Wow G. Anderson…as usual, your posts hit it all right at the heart of the reality. You took the words out of my mouth.  Good to know you’re still on top of it.

In respect to the real estate crash, that’s what really did it for California and Californians who believed they could live forever on profits from their real estate. In fact, for many who were never ‘born into’ any kind of wealth, it has become the substitute for ‘trust funds’. At my UC campus, we have a lot of ‘trust fund’ babies, but now that the real estate market has crashed, we can clearly see the difference between those who were ‘born into’ the wealth (ie the real trust fund babies) and those who created a façade of wealth based on the artificially inflated real estate market. When that crash came, (long before it had been officially declared as a so-called ‘recession’) a whole lot of folks have been doing the equivalent of jumping out of high-rises just like those folks were after the stock market crash that brought on the Great Depression.
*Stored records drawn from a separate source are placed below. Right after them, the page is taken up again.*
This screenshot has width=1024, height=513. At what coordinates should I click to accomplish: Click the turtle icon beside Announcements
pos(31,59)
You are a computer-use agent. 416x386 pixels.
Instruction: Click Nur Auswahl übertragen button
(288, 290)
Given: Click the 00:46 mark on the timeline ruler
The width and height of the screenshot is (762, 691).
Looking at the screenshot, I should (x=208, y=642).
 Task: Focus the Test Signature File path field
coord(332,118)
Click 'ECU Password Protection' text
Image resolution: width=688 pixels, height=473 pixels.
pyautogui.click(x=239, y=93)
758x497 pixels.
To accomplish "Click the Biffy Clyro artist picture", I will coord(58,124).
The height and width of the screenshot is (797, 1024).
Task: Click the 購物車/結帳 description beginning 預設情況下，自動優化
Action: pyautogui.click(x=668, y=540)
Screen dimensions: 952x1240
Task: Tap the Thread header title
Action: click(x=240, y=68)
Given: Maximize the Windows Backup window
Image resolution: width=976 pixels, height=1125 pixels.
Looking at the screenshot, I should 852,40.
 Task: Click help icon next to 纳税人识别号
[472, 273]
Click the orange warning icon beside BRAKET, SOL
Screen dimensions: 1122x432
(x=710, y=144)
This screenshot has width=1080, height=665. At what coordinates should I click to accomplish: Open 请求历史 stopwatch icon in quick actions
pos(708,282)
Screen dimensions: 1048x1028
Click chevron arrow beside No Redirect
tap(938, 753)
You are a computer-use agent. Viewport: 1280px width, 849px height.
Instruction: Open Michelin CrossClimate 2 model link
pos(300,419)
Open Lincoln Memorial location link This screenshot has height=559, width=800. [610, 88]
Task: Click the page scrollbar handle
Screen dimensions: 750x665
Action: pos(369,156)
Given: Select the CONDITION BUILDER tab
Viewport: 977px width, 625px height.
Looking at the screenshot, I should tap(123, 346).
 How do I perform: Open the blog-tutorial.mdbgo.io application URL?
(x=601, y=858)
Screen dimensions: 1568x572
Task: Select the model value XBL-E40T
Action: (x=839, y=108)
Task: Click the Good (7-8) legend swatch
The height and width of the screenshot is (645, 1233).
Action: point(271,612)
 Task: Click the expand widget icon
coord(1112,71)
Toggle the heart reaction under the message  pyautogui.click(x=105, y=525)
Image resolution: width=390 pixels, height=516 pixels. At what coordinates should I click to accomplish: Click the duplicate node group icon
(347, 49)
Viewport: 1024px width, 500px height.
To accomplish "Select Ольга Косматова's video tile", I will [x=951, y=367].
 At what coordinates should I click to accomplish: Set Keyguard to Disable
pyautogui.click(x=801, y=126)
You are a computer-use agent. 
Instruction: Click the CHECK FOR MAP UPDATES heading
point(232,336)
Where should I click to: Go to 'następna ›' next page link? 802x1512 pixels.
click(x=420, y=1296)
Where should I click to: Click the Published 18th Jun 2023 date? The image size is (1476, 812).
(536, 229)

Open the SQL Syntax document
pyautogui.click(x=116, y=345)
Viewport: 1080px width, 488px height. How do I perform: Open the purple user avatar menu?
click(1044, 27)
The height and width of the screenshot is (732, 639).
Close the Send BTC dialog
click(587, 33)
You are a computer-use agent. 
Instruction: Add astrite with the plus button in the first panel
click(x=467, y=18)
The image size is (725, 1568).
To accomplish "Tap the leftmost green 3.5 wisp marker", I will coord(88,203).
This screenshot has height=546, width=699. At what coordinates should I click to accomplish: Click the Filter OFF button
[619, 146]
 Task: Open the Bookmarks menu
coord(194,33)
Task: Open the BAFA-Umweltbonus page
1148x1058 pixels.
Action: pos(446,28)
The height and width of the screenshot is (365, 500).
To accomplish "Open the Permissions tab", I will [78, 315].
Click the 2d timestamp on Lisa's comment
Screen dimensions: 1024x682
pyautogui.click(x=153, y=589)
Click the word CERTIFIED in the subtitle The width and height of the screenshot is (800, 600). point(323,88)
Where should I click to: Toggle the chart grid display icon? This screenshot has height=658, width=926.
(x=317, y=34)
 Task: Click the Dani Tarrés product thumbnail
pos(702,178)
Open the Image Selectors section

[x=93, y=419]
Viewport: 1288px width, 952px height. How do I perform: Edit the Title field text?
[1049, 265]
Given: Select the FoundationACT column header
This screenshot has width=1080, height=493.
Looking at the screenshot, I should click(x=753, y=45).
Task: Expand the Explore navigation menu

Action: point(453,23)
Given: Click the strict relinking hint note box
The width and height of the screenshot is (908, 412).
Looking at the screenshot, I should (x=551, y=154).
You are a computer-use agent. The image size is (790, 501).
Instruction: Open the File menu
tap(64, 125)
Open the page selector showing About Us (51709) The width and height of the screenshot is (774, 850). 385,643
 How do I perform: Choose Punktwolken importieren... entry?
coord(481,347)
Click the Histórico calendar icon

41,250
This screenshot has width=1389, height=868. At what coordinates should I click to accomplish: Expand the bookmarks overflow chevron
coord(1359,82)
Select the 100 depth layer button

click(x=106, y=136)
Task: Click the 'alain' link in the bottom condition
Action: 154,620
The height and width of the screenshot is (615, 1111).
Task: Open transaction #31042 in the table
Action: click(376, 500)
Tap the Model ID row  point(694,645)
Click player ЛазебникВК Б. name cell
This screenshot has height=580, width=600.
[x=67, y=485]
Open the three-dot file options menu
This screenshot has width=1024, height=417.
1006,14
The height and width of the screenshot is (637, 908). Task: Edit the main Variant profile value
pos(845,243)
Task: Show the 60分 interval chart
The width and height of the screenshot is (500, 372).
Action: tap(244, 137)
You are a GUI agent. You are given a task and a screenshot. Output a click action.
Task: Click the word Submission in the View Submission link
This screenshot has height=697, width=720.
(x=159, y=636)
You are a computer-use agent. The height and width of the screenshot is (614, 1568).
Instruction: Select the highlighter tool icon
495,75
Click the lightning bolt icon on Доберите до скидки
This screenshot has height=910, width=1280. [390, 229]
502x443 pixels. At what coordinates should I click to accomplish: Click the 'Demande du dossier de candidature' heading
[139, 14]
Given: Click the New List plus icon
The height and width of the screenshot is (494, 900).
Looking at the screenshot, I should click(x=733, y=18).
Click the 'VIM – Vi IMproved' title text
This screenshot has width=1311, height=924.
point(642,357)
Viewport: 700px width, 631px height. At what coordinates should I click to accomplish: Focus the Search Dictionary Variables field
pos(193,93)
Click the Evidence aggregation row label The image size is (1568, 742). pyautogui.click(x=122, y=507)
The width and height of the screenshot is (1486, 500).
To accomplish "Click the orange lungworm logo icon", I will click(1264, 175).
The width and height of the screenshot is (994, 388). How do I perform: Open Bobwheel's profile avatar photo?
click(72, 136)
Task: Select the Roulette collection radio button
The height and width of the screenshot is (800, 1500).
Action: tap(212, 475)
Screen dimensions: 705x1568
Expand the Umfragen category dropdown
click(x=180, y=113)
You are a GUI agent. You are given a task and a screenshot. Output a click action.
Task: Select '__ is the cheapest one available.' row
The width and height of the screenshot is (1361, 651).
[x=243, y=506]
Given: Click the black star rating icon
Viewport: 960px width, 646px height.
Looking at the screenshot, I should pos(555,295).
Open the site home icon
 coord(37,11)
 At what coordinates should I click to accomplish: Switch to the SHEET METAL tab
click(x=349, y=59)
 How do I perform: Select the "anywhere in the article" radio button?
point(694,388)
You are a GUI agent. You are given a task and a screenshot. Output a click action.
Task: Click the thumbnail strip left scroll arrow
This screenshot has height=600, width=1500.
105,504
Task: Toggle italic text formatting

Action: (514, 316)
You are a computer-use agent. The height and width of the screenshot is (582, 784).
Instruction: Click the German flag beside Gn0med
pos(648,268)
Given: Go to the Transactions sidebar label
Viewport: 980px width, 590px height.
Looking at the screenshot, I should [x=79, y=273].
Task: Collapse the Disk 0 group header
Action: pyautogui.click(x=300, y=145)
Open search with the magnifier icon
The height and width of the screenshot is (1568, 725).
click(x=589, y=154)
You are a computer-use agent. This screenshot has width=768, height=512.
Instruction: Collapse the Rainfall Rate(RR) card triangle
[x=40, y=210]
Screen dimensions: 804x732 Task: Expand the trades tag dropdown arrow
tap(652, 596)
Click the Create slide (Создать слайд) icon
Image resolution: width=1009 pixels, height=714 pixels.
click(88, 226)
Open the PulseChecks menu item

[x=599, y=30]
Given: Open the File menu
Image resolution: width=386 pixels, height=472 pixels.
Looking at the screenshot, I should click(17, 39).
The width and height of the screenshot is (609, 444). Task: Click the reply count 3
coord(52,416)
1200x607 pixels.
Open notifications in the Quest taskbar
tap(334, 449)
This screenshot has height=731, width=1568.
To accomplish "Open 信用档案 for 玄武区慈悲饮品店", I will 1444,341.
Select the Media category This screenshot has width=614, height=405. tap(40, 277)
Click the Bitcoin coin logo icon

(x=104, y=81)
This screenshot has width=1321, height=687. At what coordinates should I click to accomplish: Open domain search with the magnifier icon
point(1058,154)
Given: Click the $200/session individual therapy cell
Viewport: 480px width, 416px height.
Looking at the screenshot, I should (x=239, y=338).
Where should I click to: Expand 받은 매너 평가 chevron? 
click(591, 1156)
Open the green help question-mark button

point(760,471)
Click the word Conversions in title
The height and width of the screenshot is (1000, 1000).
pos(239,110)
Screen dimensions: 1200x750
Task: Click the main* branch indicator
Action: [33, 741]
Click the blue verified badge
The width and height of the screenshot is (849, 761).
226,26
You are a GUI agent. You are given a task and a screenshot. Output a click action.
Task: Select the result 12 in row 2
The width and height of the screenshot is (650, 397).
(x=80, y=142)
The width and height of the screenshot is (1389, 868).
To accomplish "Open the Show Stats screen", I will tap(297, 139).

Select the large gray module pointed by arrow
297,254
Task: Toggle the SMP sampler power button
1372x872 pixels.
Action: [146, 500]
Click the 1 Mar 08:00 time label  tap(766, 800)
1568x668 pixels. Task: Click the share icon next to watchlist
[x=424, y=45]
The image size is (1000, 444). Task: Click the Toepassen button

Meantime, the faux rich aren’t sending their kids to the Ivy Leagues anymore, when they can do it a whole lot cheaper at a UC campus. That leaves us public education people (who could never afford the Ivy Leagues) out in the cold, and unable to even provide a PUBLIC University education to our current and next generations.  From where I’m sitting, it’s pretty stupid to out-price something that is so critical to the public welfare in terms of an educated population.

But yep, bankruptcy is clearly on the horizon. Didn’t New York go bankrupt several years back? What did they do to dig out of it. (Just curious, not even sure it was New York state or the City of New York)

I don’t doubt that students who DO have an opportunity or the means - will choose to attend schools elsewhere. But of course that breaks my heart as well, because I’m very proud of the UC system here in my homeland.

Still, with everybody else bailing out, I would most likely advise students to do the same.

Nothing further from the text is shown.